** Opening Data provided block **
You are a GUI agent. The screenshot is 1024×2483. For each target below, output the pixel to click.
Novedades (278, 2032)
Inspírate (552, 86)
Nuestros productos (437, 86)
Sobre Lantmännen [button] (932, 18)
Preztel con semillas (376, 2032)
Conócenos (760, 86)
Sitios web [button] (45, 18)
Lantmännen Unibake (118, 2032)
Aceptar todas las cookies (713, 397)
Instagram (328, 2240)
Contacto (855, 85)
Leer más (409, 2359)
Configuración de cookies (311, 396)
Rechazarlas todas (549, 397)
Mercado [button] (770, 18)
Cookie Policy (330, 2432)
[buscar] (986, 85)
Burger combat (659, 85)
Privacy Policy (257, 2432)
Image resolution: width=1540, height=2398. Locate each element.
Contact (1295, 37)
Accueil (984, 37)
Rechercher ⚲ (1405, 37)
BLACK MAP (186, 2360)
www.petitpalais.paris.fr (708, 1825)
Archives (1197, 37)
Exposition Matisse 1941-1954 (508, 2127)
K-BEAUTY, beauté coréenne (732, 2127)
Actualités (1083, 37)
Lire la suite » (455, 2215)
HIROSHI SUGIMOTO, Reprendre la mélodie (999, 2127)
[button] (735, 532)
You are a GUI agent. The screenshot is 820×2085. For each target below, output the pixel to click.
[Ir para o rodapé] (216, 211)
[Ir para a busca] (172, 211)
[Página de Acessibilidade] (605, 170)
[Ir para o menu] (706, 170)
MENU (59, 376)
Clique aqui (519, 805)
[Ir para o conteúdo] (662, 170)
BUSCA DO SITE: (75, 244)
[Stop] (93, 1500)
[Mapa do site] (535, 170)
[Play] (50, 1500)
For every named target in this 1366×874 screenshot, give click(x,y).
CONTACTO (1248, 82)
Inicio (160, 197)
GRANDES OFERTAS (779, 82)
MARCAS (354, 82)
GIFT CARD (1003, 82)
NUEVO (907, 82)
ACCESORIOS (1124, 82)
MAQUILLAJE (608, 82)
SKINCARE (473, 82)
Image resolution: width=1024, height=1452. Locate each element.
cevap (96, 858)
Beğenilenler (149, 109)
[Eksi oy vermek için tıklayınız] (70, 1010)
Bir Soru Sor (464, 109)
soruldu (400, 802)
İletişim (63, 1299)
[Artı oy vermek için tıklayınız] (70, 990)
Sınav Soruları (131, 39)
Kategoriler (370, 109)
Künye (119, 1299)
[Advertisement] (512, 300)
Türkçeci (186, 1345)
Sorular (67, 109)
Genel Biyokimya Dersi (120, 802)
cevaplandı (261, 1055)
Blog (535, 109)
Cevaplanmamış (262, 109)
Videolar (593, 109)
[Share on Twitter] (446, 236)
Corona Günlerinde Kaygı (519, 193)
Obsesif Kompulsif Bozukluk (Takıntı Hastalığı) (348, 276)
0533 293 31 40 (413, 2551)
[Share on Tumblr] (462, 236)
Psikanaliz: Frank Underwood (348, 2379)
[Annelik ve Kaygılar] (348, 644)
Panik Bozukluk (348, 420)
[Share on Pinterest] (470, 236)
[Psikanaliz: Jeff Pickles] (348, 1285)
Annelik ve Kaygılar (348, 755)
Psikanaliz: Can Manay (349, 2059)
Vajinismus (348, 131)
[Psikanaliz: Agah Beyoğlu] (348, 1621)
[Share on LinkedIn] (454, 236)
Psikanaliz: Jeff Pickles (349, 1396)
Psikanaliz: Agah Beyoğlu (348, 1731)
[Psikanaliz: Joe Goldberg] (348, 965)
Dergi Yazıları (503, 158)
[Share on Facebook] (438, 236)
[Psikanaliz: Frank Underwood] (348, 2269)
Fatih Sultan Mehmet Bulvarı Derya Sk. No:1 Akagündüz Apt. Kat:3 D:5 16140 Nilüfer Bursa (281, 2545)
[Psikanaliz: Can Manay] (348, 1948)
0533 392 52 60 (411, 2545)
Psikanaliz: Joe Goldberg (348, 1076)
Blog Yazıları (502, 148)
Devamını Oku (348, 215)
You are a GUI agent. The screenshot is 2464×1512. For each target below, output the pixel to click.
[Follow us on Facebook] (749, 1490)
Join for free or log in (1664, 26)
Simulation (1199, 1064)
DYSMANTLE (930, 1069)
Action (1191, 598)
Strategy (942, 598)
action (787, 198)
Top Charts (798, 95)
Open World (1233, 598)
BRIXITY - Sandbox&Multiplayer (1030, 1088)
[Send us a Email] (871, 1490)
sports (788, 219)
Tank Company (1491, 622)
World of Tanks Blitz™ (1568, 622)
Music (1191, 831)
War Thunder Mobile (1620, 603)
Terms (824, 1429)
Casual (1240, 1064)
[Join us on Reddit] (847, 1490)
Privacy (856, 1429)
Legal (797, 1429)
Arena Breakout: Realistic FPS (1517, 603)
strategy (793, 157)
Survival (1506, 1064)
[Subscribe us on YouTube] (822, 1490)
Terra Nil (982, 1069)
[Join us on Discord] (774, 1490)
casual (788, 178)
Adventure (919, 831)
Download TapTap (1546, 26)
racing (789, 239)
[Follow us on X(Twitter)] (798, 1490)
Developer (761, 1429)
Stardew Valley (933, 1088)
** Closing Data provided block **
» **Task objective**
All that is needed is the opening run of the data, given again exactly: please include every line from the first through the line with "K-BEAUTY, beauté coréenne (732, 2127)", both ends kept.

» **Reply to the task**
You are a GUI agent. The screenshot is 1024×2483. For each target below, output the pixel to click.
Novedades (278, 2032)
Inspírate (552, 86)
Nuestros productos (437, 86)
Sobre Lantmännen [button] (932, 18)
Preztel con semillas (376, 2032)
Conócenos (760, 86)
Sitios web [button] (45, 18)
Lantmännen Unibake (118, 2032)
Aceptar todas las cookies (713, 397)
Instagram (328, 2240)
Contacto (855, 85)
Leer más (409, 2359)
Configuración de cookies (311, 396)
Rechazarlas todas (549, 397)
Mercado [button] (770, 18)
Cookie Policy (330, 2432)
[buscar] (986, 85)
Burger combat (659, 85)
Privacy Policy (257, 2432)
Image resolution: width=1540, height=2398. Locate each element.
Contact (1295, 37)
Accueil (984, 37)
Rechercher ⚲ (1405, 37)
BLACK MAP (186, 2360)
www.petitpalais.paris.fr (708, 1825)
Archives (1197, 37)
Exposition Matisse 1941-1954 (508, 2127)
K-BEAUTY, beauté coréenne (732, 2127)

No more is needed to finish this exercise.